Atmosphere is cool, I want a game like this but longer, more confusing with a huge amount of places
Gave it a playthrough, and I did not have a bad time.
Wow that's a lot of words though. I was not expecting a novel.
I don't know if it's just because I wasn't prepared to read a ton of prose going in or if you're in dire need of an editor, but I found myself skimming most of the text looking for the meat of the story.
On the upside, it's not a bad story. I like its overall shape, just the telling leaves a little to be desired. (maybe ditch the supernatural dream in the Dad's diary so you're left with no clue what happened in the antique shop until you get to Ethan's room)
The diaries very often feel so little like diaries and so much like prose fiction that it hits me in the disbelief suspenders; like the way they take their time building up to the antique shop scene and setting up the scene in vivid detail, instead of being like "Good morning diary Dad's taking me to the antique shop teacher mentioned later today :) " and then straight to "Dad collapsed at the antique shop and had to go to the emergency room".

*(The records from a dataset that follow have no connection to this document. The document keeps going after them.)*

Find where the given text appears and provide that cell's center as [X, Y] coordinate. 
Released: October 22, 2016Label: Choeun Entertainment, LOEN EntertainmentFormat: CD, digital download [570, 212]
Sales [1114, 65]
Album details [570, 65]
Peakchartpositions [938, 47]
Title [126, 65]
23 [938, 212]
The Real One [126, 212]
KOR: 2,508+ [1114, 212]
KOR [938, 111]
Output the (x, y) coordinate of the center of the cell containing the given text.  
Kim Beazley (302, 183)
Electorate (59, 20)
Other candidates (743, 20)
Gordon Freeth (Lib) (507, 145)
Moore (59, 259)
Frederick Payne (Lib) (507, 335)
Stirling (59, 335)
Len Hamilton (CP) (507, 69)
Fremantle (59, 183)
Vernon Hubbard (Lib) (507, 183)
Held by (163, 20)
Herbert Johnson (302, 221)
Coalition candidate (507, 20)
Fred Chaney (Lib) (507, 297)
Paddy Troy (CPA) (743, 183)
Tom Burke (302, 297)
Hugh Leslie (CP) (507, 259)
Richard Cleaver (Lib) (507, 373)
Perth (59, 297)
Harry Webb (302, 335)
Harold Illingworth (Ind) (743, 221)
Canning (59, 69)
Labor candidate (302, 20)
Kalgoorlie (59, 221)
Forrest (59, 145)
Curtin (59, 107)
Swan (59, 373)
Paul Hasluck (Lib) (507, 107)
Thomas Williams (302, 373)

I did really like how the Dad's diary told much of its story just with its shift in tone, though. That was some good show-don't-tell.
The text adventure part was surprising. Did you always have that shift in mind or is it a concession because there wasn't time to make those scenes in-engine?
The player character wasn't introduced by the game at the start, so I was pretty surprised when her identity was suddenly very important right at the end. I was like "wait, I'm a cop? Wait, I'm a woman?". Bit of a rollercoaster.
On the technical side, you forgot(?) to add collision to the player's car and the fence surrounding the farm. Aside from that there's a few lighting issues; going up the stairs, the wall of the ground floor doesn't get touched by my flashlight like it should, and outside I see a lot of bright trees in the distance (when they get out of range of a shadow map maybe?).
But hey, it's your first game, right? And it's perfectly playable from start to finish with nothing breaking. That's a solid beginning.
TL;DW: It's a bit buggy but the short length prevented that from being bothersome. The story is intriguing, but it's too early for me to make a real judgement on that aspect. Hope to see more in future DDs
Your page has been quarantined in case you did not know.